Since 2008 the rules and regulations fettering Central Banks have become more malleable depending on the level economic distress. Congress has mandated that the Fed can not directly participate in Treasury auctions. But there is no reason to believe in the near future that this law won't be changed to better accommodate fiscal spending.
Strategies such as: pushing interest rates into negative territory, outlawing cash, and sending electronic credits directly into private bank accounts may appear more palatable in the midst of market distress. The point is that Central Banks and governments can produce either monetary condition of inflation or deflation if the necessary powers have been allocated.
In the Fed's most recent dot plot (a chart displaying voting member's expectations of future rates) the Minneapolis Fed's Kocherlakota was mocked as the outlier for placing his interest rate dot below zero. However, persistent bad economic news has quickly driven the premise of negative rates into the mainstream. Ben Bernanke told Bloomberg Radio that despite having the "courage to act" with counterfeiting trillions of dollars, he thought other unconventional issues (such as negative interest rates) would have adverse effects on money market funds. However, anemic growth in the U.S., Europe and China over the past few years has now changed his mind on the subject.

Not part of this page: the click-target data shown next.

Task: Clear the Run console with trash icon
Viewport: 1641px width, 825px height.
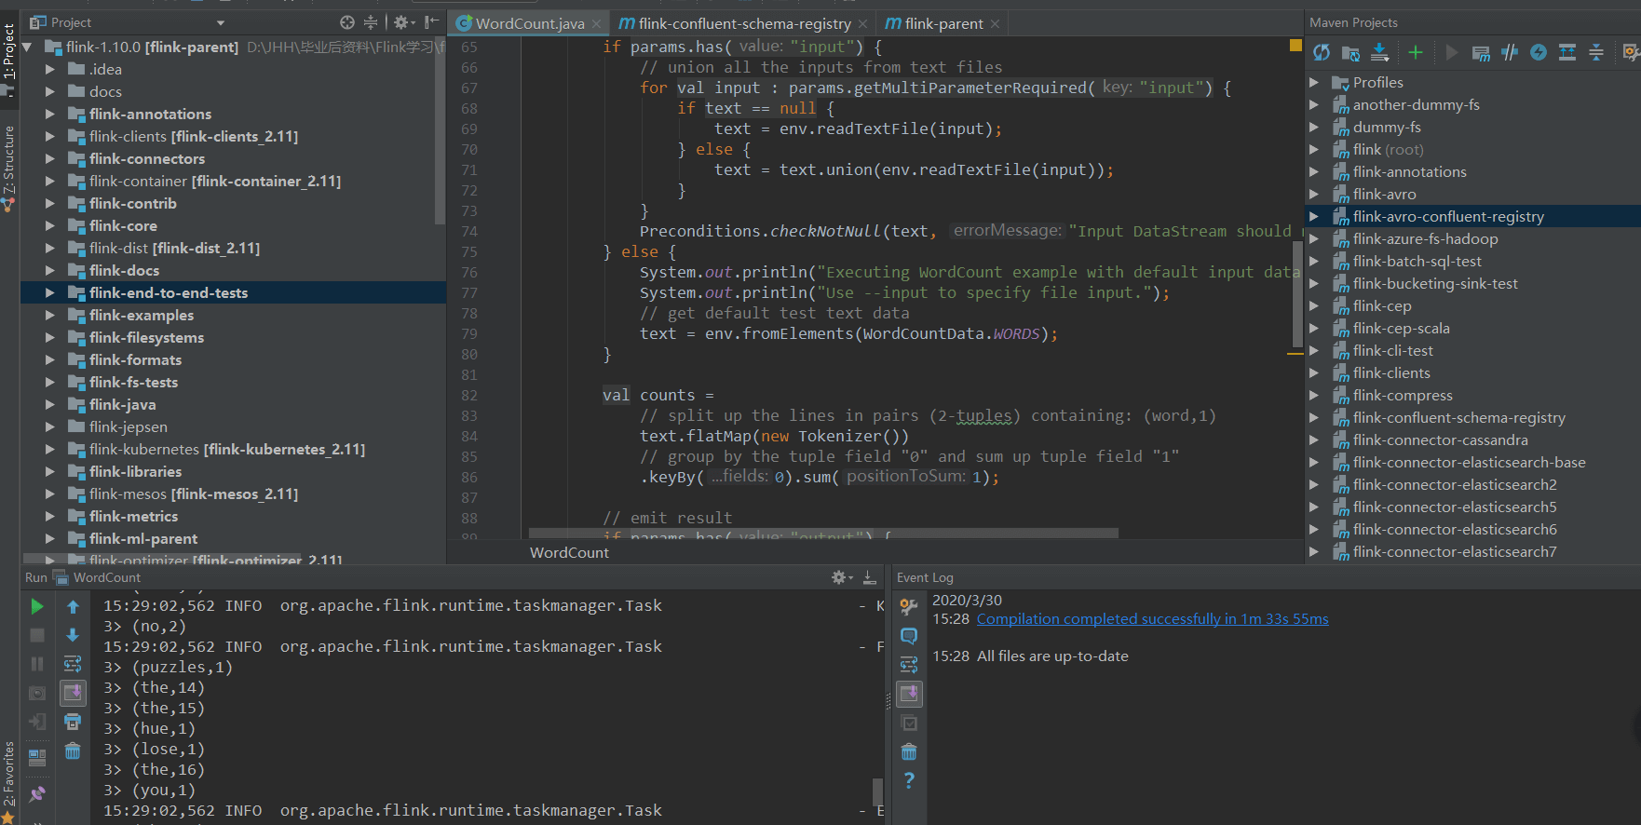Action: coord(73,751)
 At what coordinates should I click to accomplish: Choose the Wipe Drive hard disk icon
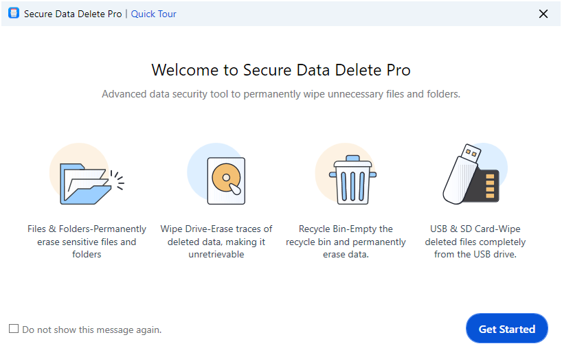click(x=226, y=181)
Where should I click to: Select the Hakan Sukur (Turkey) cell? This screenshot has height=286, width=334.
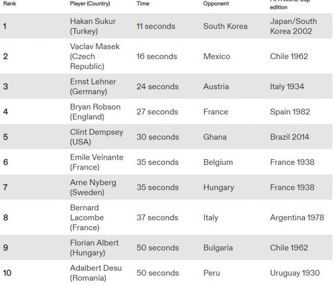point(94,26)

Supporting this notion, the president of the New York Fed, William Dudley recently told CNBC, "Some of the experiences [in Europe] suggest maybe can we use negative interest rates and the costs aren't as great as you anticipate." Indeed, over in Euroland, ECB President Draghi hinted recently that the current 1.1 trillion euro ($1.2 trillion) level of QE would soon be increased, its duration would be extended and deposit rates may be headed further into negative territory.
Statements such as these have me convinced that negative interest rates in the U.S. are likely to be the next desperate move by our Federal Reserve to create growth off the back of inflation. After all, the Fed is overwhelmingly concerned with the increase in the value of the dollar. Keeping pace with other central banks in the currency debasement derby is erroneously believed to be of paramount importance. Outlawing physical currency and granting Ms. Yellen the ability to directly monetize Treasury debt and assets held by the public outside of the banking system could also be on the menu if negative rates don't achieve her inflation mandates.
Instead of repenting from the fiscal and monetary excesses that led to the Great Recession the conclusions reached by government are: debt and deficits are too low, asset prices aren't rising fast enough, Central Banks didn't force interest rates down low enough or long enough, banks aren't lending enough, consumers are saving too much and their purchasing power and standard of living isn't falling fast enough.
The quest of governments to produce perpetually rising asset prices is creating inexorably rising public and private debt levels. The inability to generate inflation and growth targets from the "conventional" channels of interest rate manipulation and the piling up of excess reserves are leading central banks to come up with more desperate measures.